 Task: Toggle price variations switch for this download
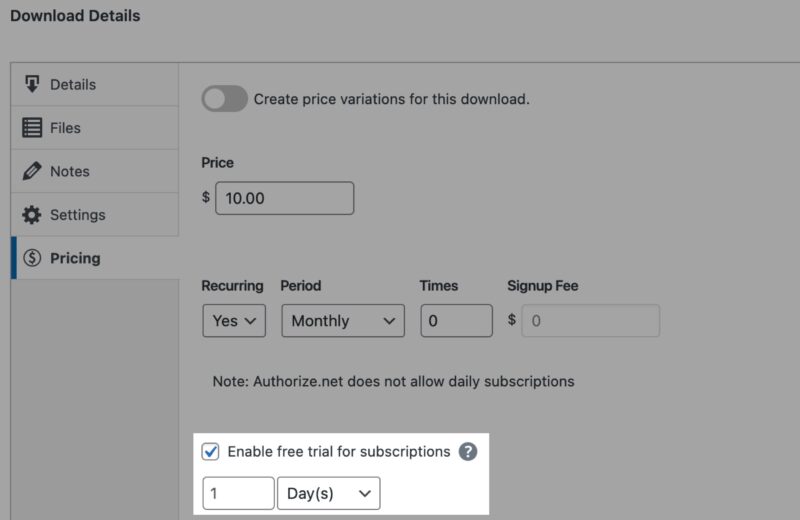coord(224,99)
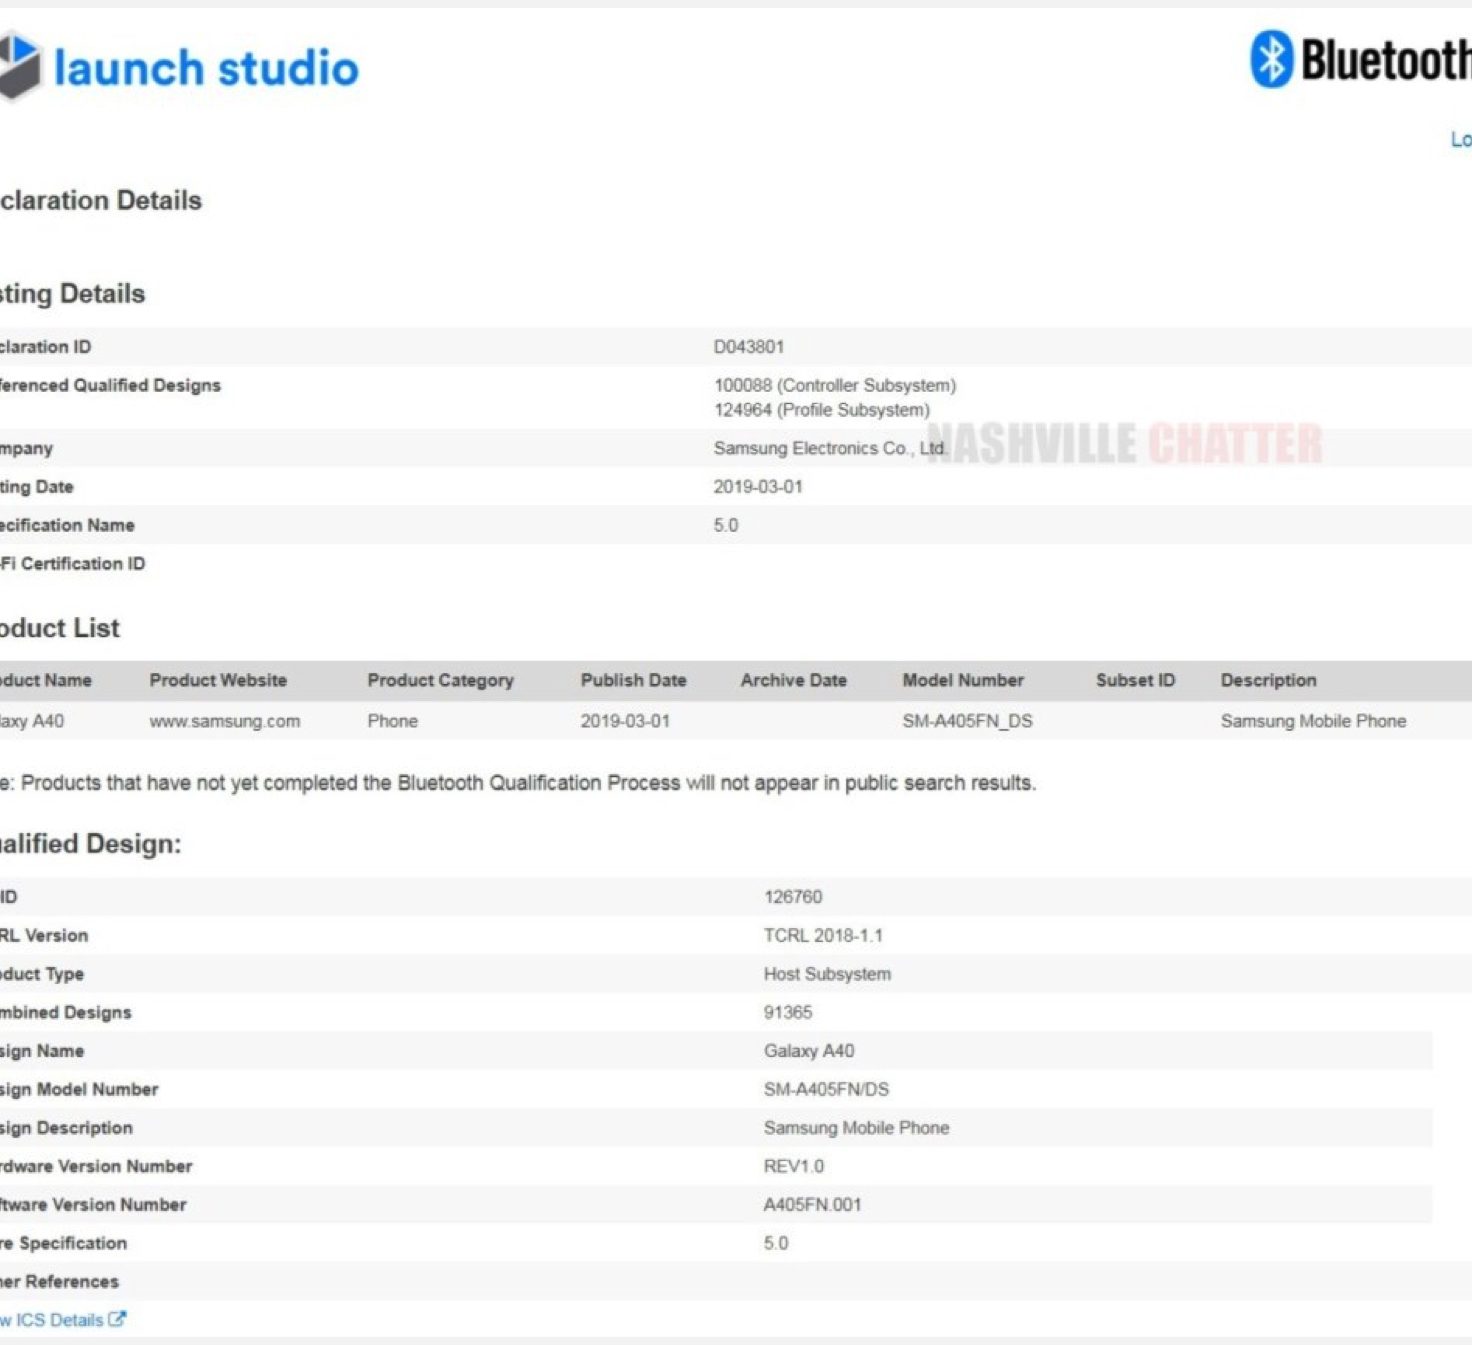The height and width of the screenshot is (1345, 1472).
Task: Click the Bluetooth wordmark text
Action: 1385,60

◆ ◆ ◆

▶ **TASK DIRECTIONS**:
Output all of the records word for word, and keep the pictures out of the copy.

▶ **ANSWER TO THE PROBLEM**:
 Task: Toggle price variations switch for this download
coord(224,99)
The height and width of the screenshot is (1345, 1472).
Task: Click the Bluetooth wordmark text
Action: 1385,60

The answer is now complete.